*Requirement 1:*
Quote the passage on digital privacy word for word, starting with "The pace with" and going on through "citizens and states).".
*Requirement 2:*
In the passage on digital privacy, which three concepts are said to lie at the heart of discussions about the use of people's digital lives?

*Selection:*
___

The pace with which the UK government is forcing through legislation to permit its security agencies legally to gather information about the use of digital technologies by people living in the UK raises ethical issues of the utmost importance. In the past, I have very much emphasised the significant concerns that citizens should have about the use of their ‘digital lives’ by both global corporations and governments. In so doing, I have sought to emphasise the interesting conjuncture of ideas surrounding the three concepts of trust, privacy and the law that lie at the heart of such discussions (for some early thoughts, see my 2010 paper on ICTs, citizens and states).

One of the most remarkable things about digital technologies, and particularly the extremely rapid expansion of social media, has been the ways that people have been willing to make so much information available for public view that was previously considered to be ‘private’. Why, for example, if people are providing so much of their information on-line for free should they have any concerns about whether or not governments make use of this? Social media companies have benefited hugely from the willingness of people to give for free without thinking too much about the consequences, and so too have those providing search engines and location based digital services.  So why should governments not likewise use this information?

___

*Stored data:*
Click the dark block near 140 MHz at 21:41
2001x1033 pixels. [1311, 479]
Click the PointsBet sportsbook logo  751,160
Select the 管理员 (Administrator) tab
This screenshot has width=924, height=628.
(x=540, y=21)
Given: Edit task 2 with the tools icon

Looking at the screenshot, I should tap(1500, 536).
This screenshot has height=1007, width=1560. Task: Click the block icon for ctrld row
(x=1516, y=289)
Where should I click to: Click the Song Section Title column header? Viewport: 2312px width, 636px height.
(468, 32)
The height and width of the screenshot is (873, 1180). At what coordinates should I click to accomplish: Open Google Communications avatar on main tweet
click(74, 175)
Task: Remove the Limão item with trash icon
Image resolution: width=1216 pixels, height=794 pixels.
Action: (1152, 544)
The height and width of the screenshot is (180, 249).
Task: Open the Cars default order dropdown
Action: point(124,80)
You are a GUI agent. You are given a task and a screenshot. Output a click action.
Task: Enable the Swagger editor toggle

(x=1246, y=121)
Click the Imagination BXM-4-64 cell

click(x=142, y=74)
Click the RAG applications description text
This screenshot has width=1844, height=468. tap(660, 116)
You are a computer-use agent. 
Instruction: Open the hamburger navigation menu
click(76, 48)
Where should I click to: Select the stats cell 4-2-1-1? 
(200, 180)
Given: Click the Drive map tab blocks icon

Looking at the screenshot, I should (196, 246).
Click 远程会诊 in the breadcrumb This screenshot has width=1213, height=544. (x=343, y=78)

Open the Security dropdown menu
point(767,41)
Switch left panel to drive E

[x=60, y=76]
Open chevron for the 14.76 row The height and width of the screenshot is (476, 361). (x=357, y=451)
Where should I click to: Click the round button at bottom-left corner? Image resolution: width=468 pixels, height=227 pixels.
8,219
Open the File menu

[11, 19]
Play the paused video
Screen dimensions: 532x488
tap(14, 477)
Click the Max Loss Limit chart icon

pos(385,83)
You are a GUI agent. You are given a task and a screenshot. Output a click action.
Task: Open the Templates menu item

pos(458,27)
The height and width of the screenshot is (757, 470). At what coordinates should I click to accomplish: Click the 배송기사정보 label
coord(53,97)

___

*Full answer 1:*
The pace with which the UK government is forcing through legislation to permit its security agencies legally to gather information about the use of digital technologies by people living in the UK raises ethical issues of the utmost importance. In the past, I have very much emphasised the significant concerns that citizens should have about the use of their ‘digital lives’ by both global corporations and governments. In so doing, I have sought to emphasise the interesting conjuncture of ideas surrounding the three concepts of trust, privacy and the law that lie at the heart of such discussions (for some early thoughts, see my 2010 paper on ICTs, citizens and states).

*Full answer 2:*
Trust, privacy and the law.